## [Activity]
Among the records that follow, set down only the lines from the one containing "Image resolution: width=1120" to the one containing "Given: Click the dark", both included, exactly.

## [Source data]
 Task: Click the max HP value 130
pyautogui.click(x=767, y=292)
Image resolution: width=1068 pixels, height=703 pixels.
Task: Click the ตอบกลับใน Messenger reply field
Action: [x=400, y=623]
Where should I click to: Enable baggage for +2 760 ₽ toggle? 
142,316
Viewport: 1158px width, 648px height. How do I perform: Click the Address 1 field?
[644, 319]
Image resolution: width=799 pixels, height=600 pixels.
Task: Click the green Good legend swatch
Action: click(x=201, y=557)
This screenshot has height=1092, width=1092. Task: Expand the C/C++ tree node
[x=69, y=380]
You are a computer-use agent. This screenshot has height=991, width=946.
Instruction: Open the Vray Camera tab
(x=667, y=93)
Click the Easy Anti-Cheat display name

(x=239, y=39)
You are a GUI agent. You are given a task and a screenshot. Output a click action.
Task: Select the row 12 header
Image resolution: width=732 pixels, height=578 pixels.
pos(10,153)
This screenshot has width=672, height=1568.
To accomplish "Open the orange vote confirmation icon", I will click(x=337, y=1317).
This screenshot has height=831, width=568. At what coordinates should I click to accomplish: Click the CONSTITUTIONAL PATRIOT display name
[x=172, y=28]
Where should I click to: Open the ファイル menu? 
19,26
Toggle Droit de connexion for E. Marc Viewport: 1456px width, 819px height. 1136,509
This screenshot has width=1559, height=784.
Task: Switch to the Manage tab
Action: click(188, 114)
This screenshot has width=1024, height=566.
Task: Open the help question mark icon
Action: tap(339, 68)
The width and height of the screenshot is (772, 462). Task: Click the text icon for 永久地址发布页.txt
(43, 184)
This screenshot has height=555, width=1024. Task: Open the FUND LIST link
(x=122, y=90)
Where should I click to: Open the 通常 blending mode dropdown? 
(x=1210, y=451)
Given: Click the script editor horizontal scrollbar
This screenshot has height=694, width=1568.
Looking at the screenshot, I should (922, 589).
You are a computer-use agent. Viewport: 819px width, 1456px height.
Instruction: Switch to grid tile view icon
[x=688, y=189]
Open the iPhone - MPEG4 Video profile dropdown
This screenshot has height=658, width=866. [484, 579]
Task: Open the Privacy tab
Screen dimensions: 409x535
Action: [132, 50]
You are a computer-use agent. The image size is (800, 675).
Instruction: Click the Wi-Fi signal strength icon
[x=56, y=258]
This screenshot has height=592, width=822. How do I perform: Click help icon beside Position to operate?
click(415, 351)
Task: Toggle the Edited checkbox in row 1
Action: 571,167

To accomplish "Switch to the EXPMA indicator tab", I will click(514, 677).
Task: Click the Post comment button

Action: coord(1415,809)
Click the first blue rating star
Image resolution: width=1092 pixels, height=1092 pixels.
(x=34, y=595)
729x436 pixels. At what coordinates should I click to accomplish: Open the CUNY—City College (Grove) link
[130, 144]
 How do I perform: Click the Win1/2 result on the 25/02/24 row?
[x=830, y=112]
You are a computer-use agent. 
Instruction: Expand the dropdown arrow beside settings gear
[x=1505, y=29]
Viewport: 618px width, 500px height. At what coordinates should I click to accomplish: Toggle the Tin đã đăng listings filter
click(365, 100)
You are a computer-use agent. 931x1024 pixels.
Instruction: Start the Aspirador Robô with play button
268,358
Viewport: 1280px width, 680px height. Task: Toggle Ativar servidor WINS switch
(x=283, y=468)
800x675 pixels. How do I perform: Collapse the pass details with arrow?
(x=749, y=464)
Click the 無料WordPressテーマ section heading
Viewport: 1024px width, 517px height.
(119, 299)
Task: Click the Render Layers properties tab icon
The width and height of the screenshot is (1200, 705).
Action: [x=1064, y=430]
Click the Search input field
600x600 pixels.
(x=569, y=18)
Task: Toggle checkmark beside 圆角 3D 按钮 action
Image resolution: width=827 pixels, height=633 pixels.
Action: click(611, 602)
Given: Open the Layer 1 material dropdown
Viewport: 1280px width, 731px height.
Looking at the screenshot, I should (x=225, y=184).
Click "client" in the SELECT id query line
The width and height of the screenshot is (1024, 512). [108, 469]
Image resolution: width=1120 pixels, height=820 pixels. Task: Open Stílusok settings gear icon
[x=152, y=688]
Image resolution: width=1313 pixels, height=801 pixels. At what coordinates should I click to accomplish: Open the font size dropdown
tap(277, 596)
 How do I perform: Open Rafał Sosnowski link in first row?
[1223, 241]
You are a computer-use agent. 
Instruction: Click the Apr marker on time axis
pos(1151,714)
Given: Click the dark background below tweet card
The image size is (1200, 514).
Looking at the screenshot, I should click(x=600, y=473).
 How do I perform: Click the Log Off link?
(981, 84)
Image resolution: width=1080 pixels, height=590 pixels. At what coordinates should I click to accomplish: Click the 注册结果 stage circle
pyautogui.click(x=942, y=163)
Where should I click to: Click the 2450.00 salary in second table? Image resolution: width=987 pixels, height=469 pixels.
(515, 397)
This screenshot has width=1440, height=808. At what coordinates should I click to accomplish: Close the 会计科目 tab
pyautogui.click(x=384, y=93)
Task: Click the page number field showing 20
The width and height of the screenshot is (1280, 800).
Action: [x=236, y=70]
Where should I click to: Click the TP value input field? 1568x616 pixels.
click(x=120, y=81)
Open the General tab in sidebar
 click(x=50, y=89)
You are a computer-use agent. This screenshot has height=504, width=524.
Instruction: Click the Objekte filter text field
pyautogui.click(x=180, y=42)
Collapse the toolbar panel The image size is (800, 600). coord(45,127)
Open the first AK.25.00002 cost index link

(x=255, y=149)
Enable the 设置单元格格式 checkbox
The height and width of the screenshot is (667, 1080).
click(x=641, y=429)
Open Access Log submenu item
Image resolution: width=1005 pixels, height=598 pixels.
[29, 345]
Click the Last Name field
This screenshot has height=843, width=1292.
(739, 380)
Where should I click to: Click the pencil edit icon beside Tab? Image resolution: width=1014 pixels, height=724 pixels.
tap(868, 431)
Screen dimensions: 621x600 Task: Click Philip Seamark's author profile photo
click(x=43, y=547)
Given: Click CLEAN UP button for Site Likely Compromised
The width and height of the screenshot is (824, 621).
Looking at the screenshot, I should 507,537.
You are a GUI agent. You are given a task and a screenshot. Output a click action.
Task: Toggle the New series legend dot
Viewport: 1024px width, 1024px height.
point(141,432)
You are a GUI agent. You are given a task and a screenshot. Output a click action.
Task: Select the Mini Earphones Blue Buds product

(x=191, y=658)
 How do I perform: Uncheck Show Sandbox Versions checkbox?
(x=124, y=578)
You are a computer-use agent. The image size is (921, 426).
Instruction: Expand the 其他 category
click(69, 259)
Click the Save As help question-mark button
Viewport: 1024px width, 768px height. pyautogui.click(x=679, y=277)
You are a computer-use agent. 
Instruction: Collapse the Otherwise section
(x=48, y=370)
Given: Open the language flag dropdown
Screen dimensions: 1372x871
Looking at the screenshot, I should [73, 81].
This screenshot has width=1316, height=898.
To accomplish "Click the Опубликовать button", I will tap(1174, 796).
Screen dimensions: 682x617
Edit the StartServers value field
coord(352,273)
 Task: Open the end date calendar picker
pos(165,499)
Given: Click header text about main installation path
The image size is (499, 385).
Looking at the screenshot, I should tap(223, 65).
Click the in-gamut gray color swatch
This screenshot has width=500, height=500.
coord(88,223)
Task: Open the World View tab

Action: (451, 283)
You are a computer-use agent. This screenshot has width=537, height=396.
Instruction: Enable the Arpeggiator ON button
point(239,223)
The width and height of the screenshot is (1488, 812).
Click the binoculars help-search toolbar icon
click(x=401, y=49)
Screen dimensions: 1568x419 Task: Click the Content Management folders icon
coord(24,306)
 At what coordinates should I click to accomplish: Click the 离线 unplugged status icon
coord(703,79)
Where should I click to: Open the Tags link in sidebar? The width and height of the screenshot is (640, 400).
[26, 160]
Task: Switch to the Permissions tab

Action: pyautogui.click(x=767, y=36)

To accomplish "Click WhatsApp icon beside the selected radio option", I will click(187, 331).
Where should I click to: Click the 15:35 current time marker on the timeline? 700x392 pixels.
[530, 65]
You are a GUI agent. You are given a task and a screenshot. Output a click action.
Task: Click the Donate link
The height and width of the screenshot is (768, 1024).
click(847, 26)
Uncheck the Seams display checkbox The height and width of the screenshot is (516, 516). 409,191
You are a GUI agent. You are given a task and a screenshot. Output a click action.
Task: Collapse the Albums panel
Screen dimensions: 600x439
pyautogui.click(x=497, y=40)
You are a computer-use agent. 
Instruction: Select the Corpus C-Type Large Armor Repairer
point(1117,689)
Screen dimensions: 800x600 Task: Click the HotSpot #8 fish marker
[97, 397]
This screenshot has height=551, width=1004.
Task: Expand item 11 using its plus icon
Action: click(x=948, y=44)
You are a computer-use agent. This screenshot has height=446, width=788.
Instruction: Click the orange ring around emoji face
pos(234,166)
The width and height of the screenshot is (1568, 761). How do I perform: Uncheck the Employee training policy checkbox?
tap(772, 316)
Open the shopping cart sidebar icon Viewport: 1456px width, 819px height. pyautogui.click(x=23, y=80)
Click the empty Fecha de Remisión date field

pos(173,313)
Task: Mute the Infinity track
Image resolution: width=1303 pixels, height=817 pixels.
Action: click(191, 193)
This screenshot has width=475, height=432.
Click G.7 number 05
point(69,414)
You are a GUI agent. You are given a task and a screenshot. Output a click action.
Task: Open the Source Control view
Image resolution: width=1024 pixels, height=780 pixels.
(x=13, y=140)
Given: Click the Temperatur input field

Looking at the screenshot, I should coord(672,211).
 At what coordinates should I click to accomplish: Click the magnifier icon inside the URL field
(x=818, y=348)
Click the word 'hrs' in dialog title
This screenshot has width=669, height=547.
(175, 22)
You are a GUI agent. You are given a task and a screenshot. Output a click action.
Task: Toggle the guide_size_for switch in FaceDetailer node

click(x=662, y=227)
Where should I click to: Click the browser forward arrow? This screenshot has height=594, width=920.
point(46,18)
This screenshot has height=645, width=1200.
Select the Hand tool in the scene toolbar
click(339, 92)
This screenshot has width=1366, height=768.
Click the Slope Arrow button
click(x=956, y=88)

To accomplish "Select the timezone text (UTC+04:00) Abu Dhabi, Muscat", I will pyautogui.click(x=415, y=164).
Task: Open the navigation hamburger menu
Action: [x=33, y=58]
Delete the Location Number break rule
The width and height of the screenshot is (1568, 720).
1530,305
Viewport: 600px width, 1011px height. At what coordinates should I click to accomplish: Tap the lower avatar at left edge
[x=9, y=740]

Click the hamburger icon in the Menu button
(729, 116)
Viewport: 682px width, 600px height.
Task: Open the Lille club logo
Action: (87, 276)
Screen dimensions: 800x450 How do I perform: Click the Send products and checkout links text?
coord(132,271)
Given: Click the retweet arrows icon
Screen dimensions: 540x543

## [Reply]
Image resolution: width=1120 pixels, height=820 pixels. Task: Open Stílusok settings gear icon
[x=152, y=688]
Image resolution: width=1313 pixels, height=801 pixels. At what coordinates should I click to accomplish: Open the font size dropdown
tap(277, 596)
 How do I perform: Open Rafał Sosnowski link in first row?
[1223, 241]
You are a computer-use agent. 
Instruction: Click the Apr marker on time axis
pos(1151,714)
Given: Click the dark background below tweet card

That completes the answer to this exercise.